EXERCISE TEXT »
----------
On January 18, 2013, SAFE  mailed the following letter, and list of issues local governments will likely be dealing with in the face of high-volume fracking, to the county boards of counties throughout Southern Illinois.

Southern Illinoisans Against Fracturing Our Environment (SAFE)

P.O. Box 117, Carbondale, IL 62903

www.dontfractureillinois.net

legal@dontfractureillinois.net

(618) 528-3344

January 15, 2013

Dear Illinois County Officials,

You are likely aware of the controversy surrounding high-volume horizontal hydraulic fracturing set to begin in Illinois in the near future.

What you may not be aware of is exactly why this practice is so controversial.  While small, traditional vertical hydraulic fracturing has taken place in Illinois for decades, high-volume horizontal fracking is a new combination of technologies that is proving much more dangerous.

Here are critical factors to consider regarding high-volume horizontal hydraulic fracturing:

  1. The oil and gas industry is leasing mineral rights all across Southern Illinois at this time to open up the New Albany Shale to horizontal drilling.

  2. Currently in states where horizontal fracking is taking place, it is associated with severe health problems and environmental damage.

  3. Perhaps the most dangerous problem is the destruction of billions of gallons of drinking water. Each “frack” requires between 3 and 5 million gallons of clean water that is then laced with up to 5,000 lbs of toxic chemicals. This water is lost to the hydrological cycle for good and becomes a disposal problem that is unmanageable. Despite industry protests to the contrary this waste enters local wells and aquifers and can also be vented into the air. There are also problems with earthquakes when companies try to force the waste down into wells for storage.

  4. In 2005, the federal government abandoned the environmental rights of local people by allowing hydraulic fracturing to be exempt from the Safe Drinking Water Act, Clean Air Act, Clean Water Act, Superfund, and Emergency Planning and Community Right to Know Act.

  5. Wellbores will extend a mile or more horizontally underground, affecting a much wider area than small vertical fracking.  In addition, massive above-ground processing/transportation infrastructure will be required, with negative impacts on surrounding families and communities.

  6. Air contamination around drilling areas and processing equipment has caused serious health problems for residents in states where high-volume fracking is happening.

  7. Bottom line: families in states like PA, TX, ND, etc who are living around this technology are experiencing water contamination, health issues, severe property value losses, and degradation of quality of life around high-volume fracking.

  8. Currently, in Springfield, politicians are working without public oversight on a bill to “regulate” fracking in Illinois. Regulation has proven meaningless in other states in regard to providing public and environmental safety. For example, governments cannot regulate the quantity used and the pollution of our drinking water supply. Secondly, the state does not have the money, the manpower, nor a system in place to monitor, regulate and enforce an industry that is so dangerous and complicated.

In light of this uncertainty, the question becomes, how will local units of government in Illinois decide to cope with this, and what options do/will they have?

Options for responding to the issues associated with high-volume fracking:

  1. Do nothing.

  2. Sign a letter in support of a moratorium on high-volume horizontal hydraulic fracturing in Illinois until it can be shown that this practice will be done without harming the health, future economic viability, environment, or quality of life for residents of Illinois.
----------
Dataset entries:
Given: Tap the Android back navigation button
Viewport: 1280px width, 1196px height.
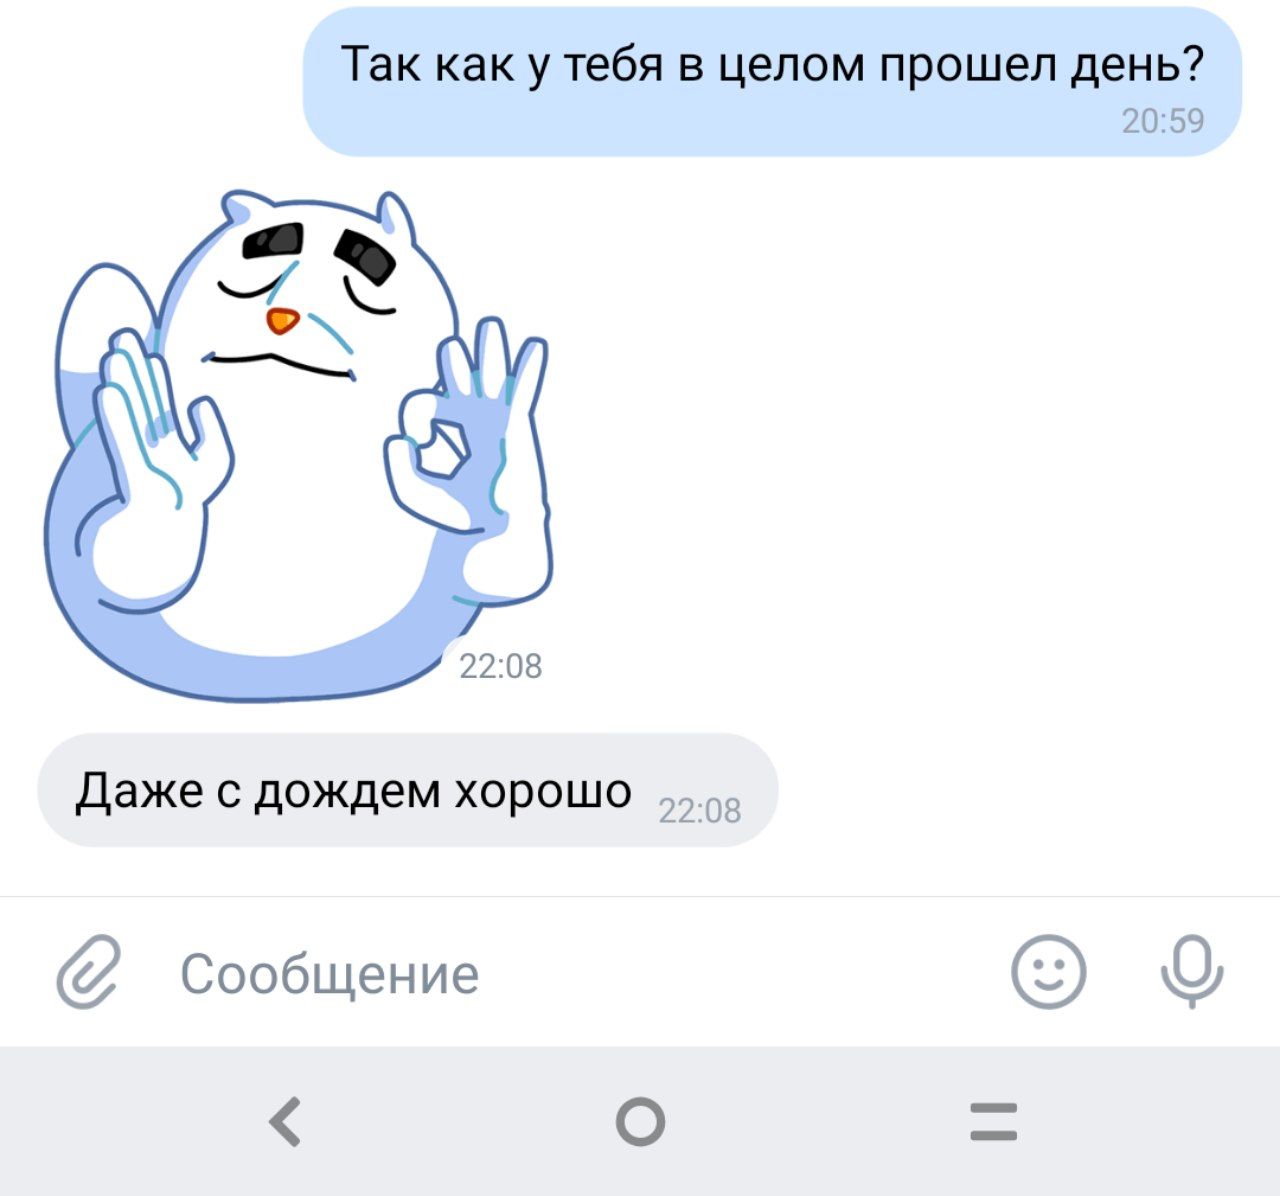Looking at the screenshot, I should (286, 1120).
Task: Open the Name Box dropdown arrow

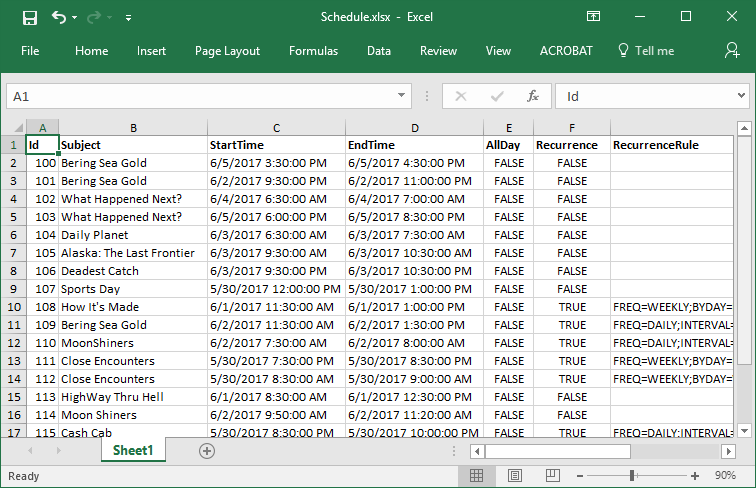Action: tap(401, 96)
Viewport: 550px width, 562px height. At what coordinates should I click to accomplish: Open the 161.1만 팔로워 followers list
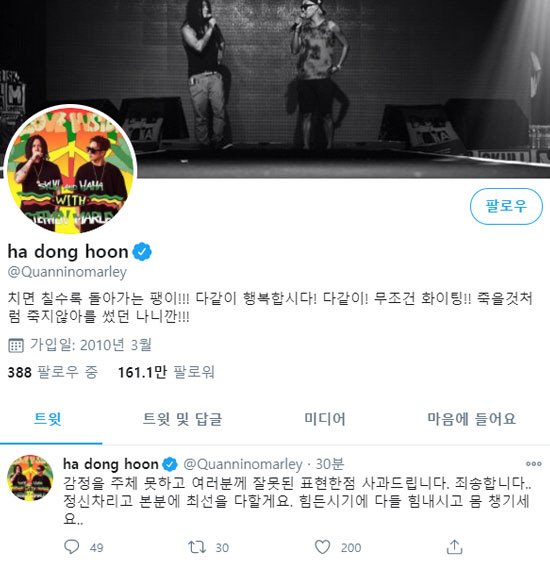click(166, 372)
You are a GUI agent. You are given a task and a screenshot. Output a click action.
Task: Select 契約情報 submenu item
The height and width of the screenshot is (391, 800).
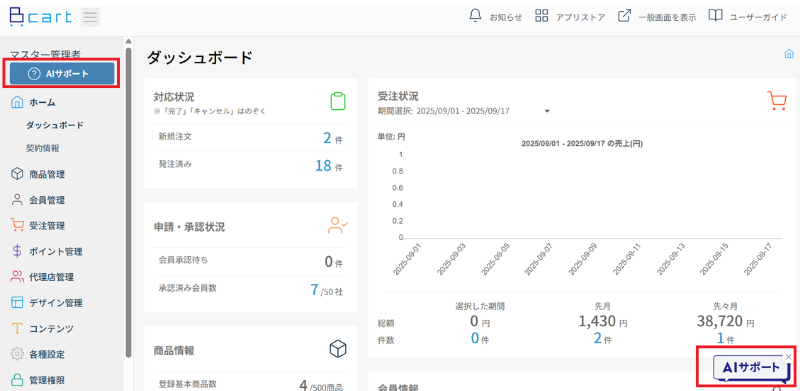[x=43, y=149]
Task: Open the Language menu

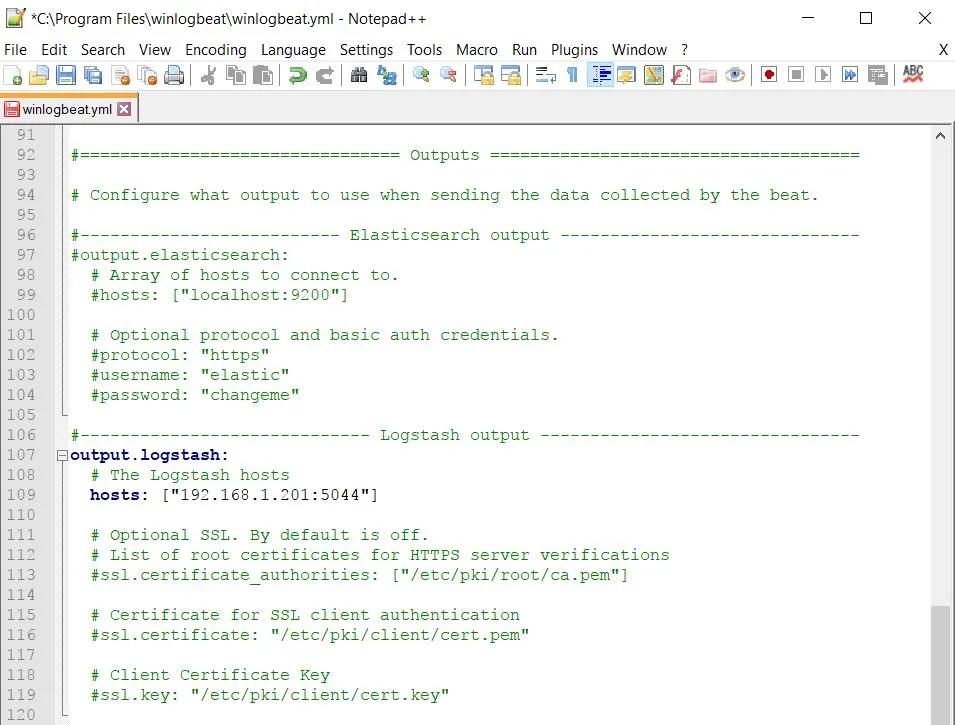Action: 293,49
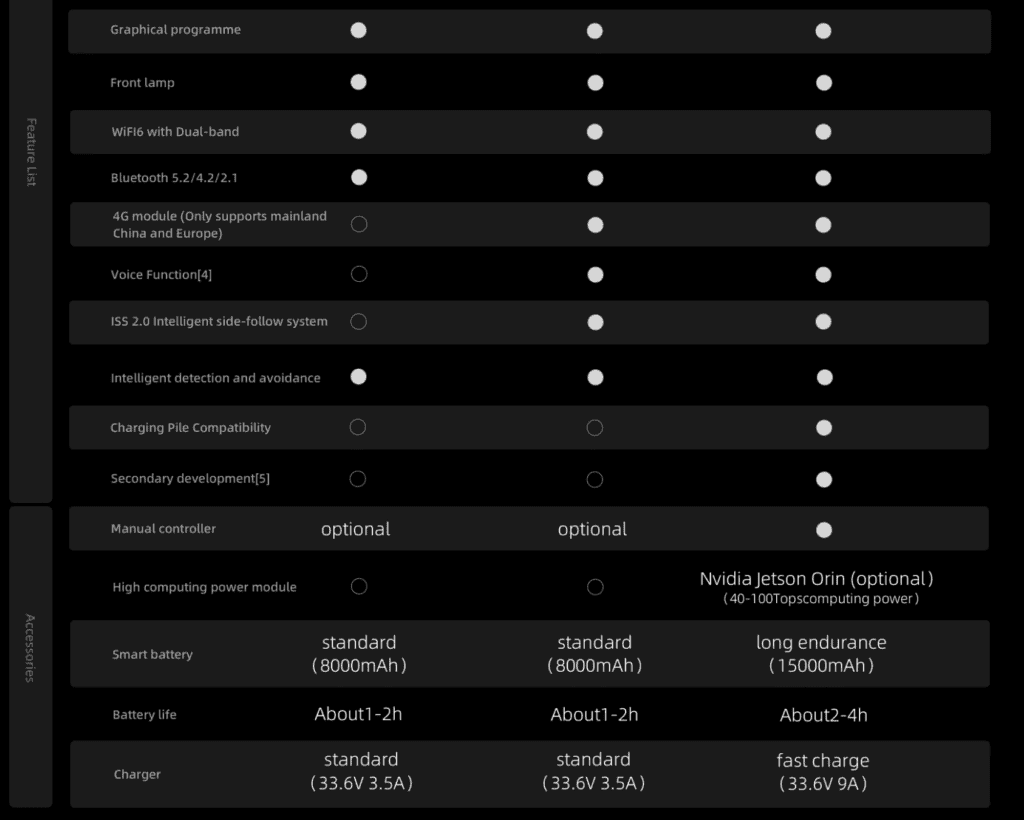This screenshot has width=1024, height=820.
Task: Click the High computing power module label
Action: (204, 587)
----------
WHAT IS REQUIRED » Could you carry on the letter to Illinois county officials about high-volume fracking, picking up right after its last sentence?

RESULT »
  3. Enact a ban ordinance on high-volume fracking within your county.  SAFE has prepared the required documents, and our lawyers are prepared to defend such an ordinance.

  4. Invite SAFE to come give a presentation explaining the problems associated with high-volume horizontal hydraulic fracturing.

Please do not hesitate to contact SAFE for any reason; we stand ready to help Illinois families and local governmental units face the enormity of the task of dealing with this complex issue.  The second document in this mailing is a preliminary list of issues which counties will need to be considering and dealing with in the event of high-volume fracking taking place within their jurisdiction.

Please feel free to refer to our website www.dontfractureillinois.net for much more information regarding the dangers associated with high-volume horizontal hydraulic fracturing.

Thank you very much for your time,

SAFE

What Rights Will Counties Have to Govern Themselves

Regarding High-Volume Horizontal Hydraulic Fracturing?

Currently the Counties Code and the Illinois Constitution give counties the legal rights to protect the health and well being of their residents and environment. Does your county want to ensure that any new state law regarding fracking does not destroy these rights?

Issues likely to arise in the event of high-volume horizontal hydraulic fracturing:

1.  Water Usage

a. Does your county want to have the right to prioritize water needs?

e.g. Agricultural needs have priority during seasons of the year or during

droughts, etc.

b. Do you want the option of charging drilling companies more for water than residents

pay?

c. Do you want to allow Industry to take water from lands they are fracking, whether it is

private or public water, without permit from local authorities?  [Extreme demands on

local water supplies will negatively impact local residents’ access to water.]

2.  Road usage

a. Do you want to be able to set maximum tonnage of trucks on roads (esp. gravel),

times of day when trucks can go through, speed limits for trucks, and enforce them

with special fines?

b. Do you want the right to divert truck traffic to avoid houses and communities?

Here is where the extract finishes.